Les appels à la mise en œuvre d’une solution permettant de rétribuer les passagers aériens sans affaiblir davantage les compagnies aériennes se font plus nombreux et plus pressants.
Dans le cadre de la pandémie de Covid-19, plusieurs ministres européens plaident pour qu'un système de bons d'échange puisse se substituer aux remboursements dus aux passagers dont les vols ont été annulés, une disposition rendue légalement impossible par le règlement européen relatif aux droits des passagers (261/2004 - EUROPE 12459/7).
Or, les compagnies aériennes sont en proie à une grave crise financière. Selon les chiffres publiés par l’Association du transport aérien international (IATA) le 24 mars dernier, la crise du Covid-19 devrait priver le secteur mondial du transport aérien de 252 milliards de dollars de revenus passagers en 2020.
Ainsi, la ministre de l’Infrastructure des Pays-Bas, Cora Van Nieuwenhuizen, a-t-elle estimé que les compagnies aériennes néerlandaises n'auraient pas à rembourser les vols annulés (EUROPE 12458/10).
À l'instar du gouvernement allemand (EUROPE 12461/24), le ministre des Transports irlandais, Shane Ross, quant à lui, a adressé une lettre à la commissaire européenne aux Transports, Adina-Ioana Vălean, mercredi 8 avril, appelant à un assouplissement du règlement 261/2004 sur les remboursements.
Le Danemark, pour sa part, a « rendu les bons d'échange plus attrayants pour les consommateurs et les a protégés contre l'insolvabilité », a détaillé la commissaire Vălean dans une réponse adressée à EUROPE.
Députés européens mobilisés. Une lettre a également été adressée, vendredi 10 avril, par 18 députés du PPE à Mme Vălean ainsi qu'à la vice-présidente exécutive de la Commission, Margrethe Vestager, au commissaire à la Justice, Didier Reynders, et au commissaire au Marché intérieur, Thierry Breton.

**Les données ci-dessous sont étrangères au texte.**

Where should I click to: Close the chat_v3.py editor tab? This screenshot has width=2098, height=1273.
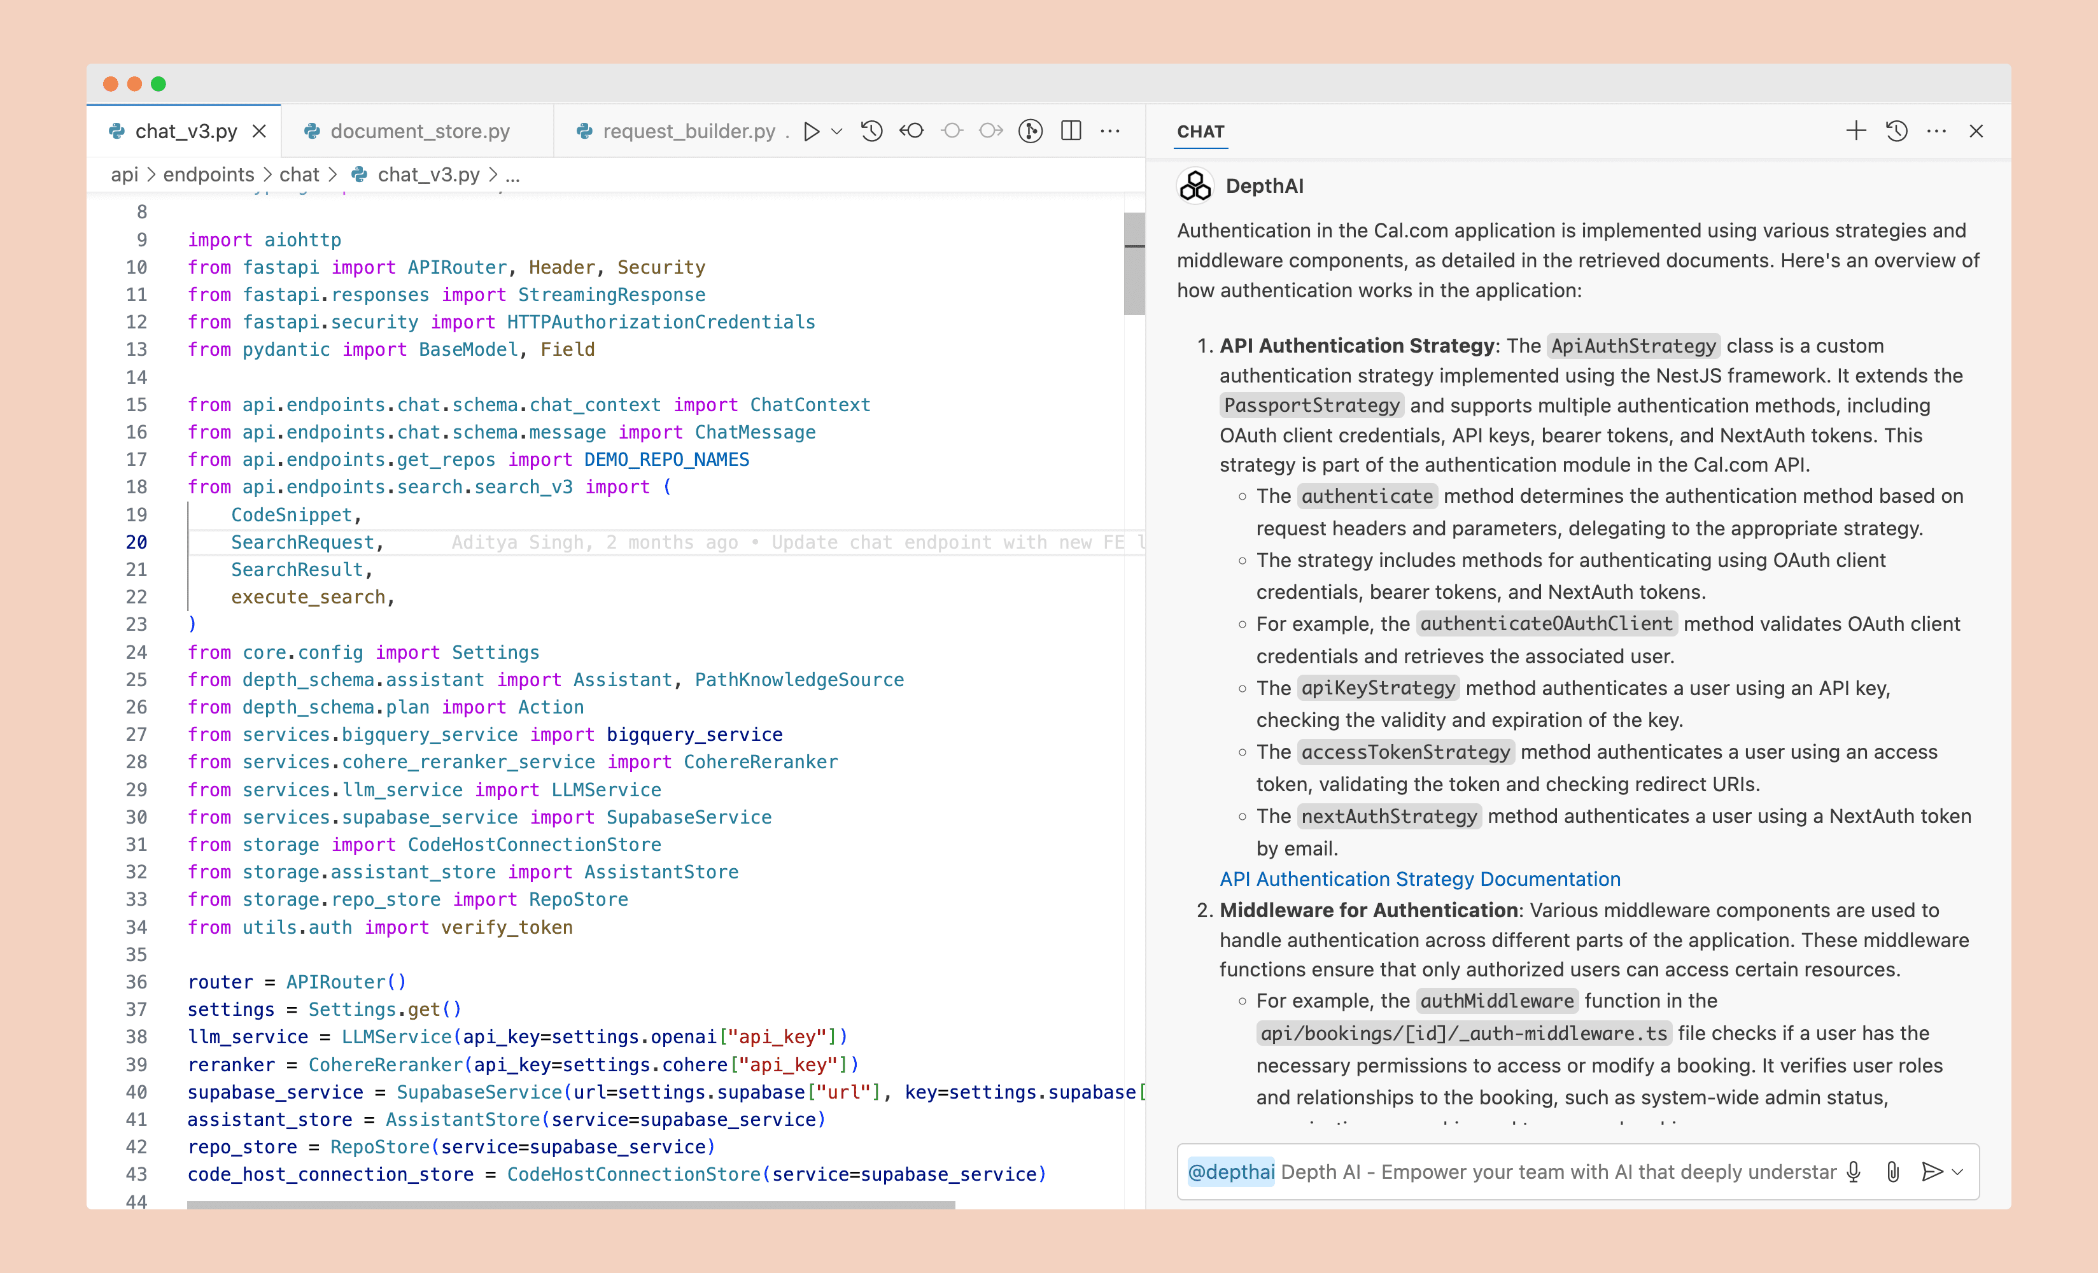coord(262,130)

Parmi les signataires : Marian Marinescu (roumain), coordinateur au sein de la commission des transports, et Pablo Arias Echeverría (espagnol), rapporteur sur la révision du règlement 261/2004.
Les députés estiment que la mesure contraignant les compagnies aériennes au remboursement « n'a pas été conçue pour les annulations massives dans un contexte de crise ». Ils exhortent la Commission à adopter une modification temporaire du règlement, proposant, entre autres, que les compagnies aériennes puissent offrir des bons d'échange fixés à 110% du prix du billet ou que les délais de remboursement puissent aller jusqu'en octobre 2020.
Atteindre un « juste équilibre ». Invité à répondre aux questions des députés de la commission du marché intérieur (IMCO), mardi 14 avril, M. Reynders a estimé qu’un « juste équilibre entre la protection des consommateurs et le soutien des entreprises » devait être atteint.
« Nous travaillons là-dessus avec M. Breton et Mme Vălean », a-t-il assuré, attirant l’attention des députés sur l'importance de « protéger la solvabilité des bons ».
La commissaire Vălean, quant à elle, a répété à EUROPE qu'elle était « pleinement consciente des difficultés sans précédent auxquelles les compagnies aériennes sont confrontées » et s’est engagée à suivre l'évolution de la situation et les mesures prises au niveau national.